Text:
◇ ◇ ◇ ◇ ◇

# peguete



## addy25

hey guys just like to know what this means, think its slang

peguete 

ta!


----------



## GamblingCamel

addy25 said:


> hey guys just like to know what this means, think its slang
> peguete


Peguete = girlfriend, lover, something like that.
All I did was type _peguete_ in the subject heading of Google Imges, and up popped lots of pics of girls in bathing suits.

_addy, youre gonna drive vanda louca if u dont start capitalizing_


----------



## Vanda

A slang, the same as ficante, peguete= 
            Diz-se daquela pessoa que mantém um relacionamento amoroso e/ou sexual ocasional e sem compromisso.  like tissue usou joga fora.

A casual date, only for sex or related, not for commitment.


----------



## fernandobn97007

It is said of a person who maintains a relationship and / or casual sex without commitment.
An easy girl.


----------



## machadinho

Pense no verbo "pegar": _quem você pegou ontem?_


----------



## addy25

So which one is more how can I say it like "innocent": ficante or peguete?


----------



## machadinho

I think "ficante" is more "innocent" since a "ficante" may become a boy|girlfriend if the relationship works out.


----------



## addy25

Having said that. Would that imply that all peguete relationships don't?


----------



## machadinho

I don't know, addy. I have never used the word before. But that suffix -ete makes it sound like "piriguete". Google for images of piriguetes and you will see what I mean.


----------



## addy25

Fair enough lol. I know what you mean. Sounds like an easy girl. Thats what she using to describe our relationship, then she went on about "Pegar" a bit. Sounds like a dead end affair then. ta!


----------



## Vanda

E a piriguete não fica longe da peguete. Até onde termina uma e começa a outra?


> Mulher fácil, vai para  baladas à procura de todos os tipos de homens para pagar tudo para elas,  pois sempre saem sem dinheiro. Geralmente, quase sempre transam na  primeira noite.


----------



## machadinho

Chuto que piriguete é ativa na conquista, e peguete é passiva no sentido de "foi pegada". Não, parece que a diferença é que "peguete" também se aplica a homens, mas "piriguete" só a mulheres.


----------



## addy25

Ok, thank for the help guys. I really can't figure the Brazilian girl lol. I've had a girl call me her Ficante but not peguete. Might just stick to my own girls from Pais de Gales lol. Simple!


----------



## machadinho

Mas, addy, se você está interessado nela, o status de ficante é melhor que o status de peguete! Calma, se o problema é a língua, a gente pode te ajudar com o português!

◇ ◇ ◇ ◇ ◇

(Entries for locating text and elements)
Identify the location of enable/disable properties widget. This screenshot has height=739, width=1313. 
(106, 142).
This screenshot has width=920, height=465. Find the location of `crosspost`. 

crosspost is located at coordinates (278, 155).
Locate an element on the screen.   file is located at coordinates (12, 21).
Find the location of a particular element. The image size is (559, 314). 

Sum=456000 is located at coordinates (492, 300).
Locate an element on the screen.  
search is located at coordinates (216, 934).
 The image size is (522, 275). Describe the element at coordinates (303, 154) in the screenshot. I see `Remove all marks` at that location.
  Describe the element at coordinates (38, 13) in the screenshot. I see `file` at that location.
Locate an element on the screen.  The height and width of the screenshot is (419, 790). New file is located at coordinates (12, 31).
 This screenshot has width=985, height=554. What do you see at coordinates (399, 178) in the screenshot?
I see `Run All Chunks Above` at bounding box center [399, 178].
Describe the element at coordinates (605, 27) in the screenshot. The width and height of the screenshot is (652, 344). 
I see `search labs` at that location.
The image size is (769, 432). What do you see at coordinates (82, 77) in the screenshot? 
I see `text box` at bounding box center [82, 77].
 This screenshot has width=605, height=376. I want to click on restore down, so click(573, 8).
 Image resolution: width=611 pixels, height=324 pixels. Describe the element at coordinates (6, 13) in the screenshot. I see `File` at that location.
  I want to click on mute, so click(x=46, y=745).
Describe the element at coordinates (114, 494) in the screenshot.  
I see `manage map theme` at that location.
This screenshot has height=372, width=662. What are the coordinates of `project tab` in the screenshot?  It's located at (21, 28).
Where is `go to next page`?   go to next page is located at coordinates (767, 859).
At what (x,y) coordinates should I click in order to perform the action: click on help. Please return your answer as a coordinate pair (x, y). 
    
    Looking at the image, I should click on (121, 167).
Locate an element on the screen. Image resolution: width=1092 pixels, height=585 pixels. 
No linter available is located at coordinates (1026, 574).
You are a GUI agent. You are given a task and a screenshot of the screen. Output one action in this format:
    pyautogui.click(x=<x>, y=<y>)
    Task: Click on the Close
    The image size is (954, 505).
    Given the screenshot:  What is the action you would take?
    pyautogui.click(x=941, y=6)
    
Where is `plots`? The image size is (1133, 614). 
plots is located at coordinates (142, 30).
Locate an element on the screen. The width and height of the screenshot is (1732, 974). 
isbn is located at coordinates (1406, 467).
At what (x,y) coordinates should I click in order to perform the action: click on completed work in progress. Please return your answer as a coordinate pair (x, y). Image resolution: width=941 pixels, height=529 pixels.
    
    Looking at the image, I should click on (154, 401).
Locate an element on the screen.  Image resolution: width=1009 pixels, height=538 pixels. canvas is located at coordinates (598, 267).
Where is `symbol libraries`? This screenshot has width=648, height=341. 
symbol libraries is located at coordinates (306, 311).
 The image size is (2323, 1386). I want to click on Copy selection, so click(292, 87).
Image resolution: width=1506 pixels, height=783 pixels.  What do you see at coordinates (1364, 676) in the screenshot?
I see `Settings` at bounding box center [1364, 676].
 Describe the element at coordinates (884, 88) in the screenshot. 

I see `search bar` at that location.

◇ ◇ ◇ ◇ ◇

Job:
In the forum thread about "peguete," why does machadinho consider "ficante" the more innocent word?

Full response:
A "ficante" may become a boyfriend or girlfriend if the relationship works out.